Hikaye çok sağlam değil her şeyden önce, ikili arasındaki elektriği de hiç sevmemiştim zaten. Birinci yarıdaki "arsız" adamımız ikinci yarıda romantik bir aşığa dönüşüyordu ki birden aklına bir sapkın olduğu gelmiş olacak, kıza "canını seven kaçsın" demeye getiren o bildik "ben sana layık değilim" repliğini okuyor. Diyalogların sahici olmaması, sanki bir teksten okurmuş gibi söyleniyor olması hiç ama hiç kabul edemeyeceğim bir şey bir aşk film izliyorsam şayet.
Issız Adam meselesine gelince, böylesi bir sıfatla nitelendirdiğin adamın en azından biraz daha derinlikli olması lazım gelmez miydi ? İş ve sosyal yaşamında gayet uyumlu bir insan, sevilen bir işletmeci hüviyetinde olan bir şahsiyetin "Issız"lığı konusunda izleyicinin pek ikna olmadığını düşünüyorum. Gösterilmeye çabalanan ıssızlık fazlasıyla yüzeyseldi. Tıpkı filmin toplamı gibi...
Demem o ki ortada ne Issız bir adam, ne de harcanmış bir Aşk var.
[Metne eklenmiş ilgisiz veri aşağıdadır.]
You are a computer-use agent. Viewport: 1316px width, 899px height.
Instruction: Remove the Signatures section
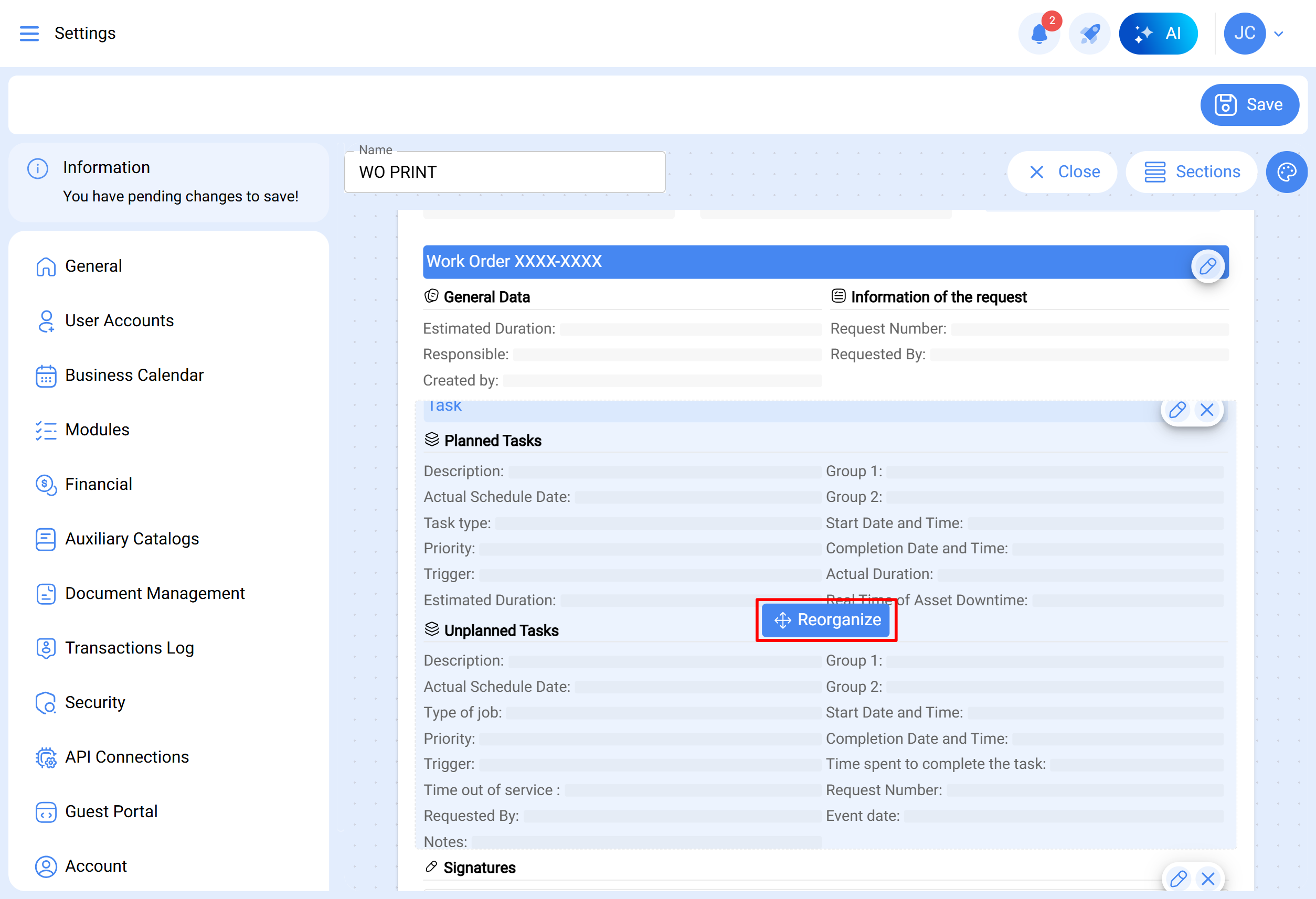[x=1208, y=879]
Ortada, oradan buradan derme çatma, zaten bir çok filmde yapılmışı olan sahneciklerin birleşmesinden oluşan, bir kandırmacadan, göz boyamadan ibaret bir filmcikten başka hiç bir şey yoktu.
Müziklerle işi kurtarmış demek haksızlık olmaz sanırım. Son sahnede yaşanan zorlama dram beni daha ziyade güldürdü diyebilirim. Tarık Tufan'ın Meksika Sınırı programında da sorduğu gibi ; "Türk halkı Issız Adam gibi bir zokayı nasıl yuttu." diye sormadan edemiyorum ben de.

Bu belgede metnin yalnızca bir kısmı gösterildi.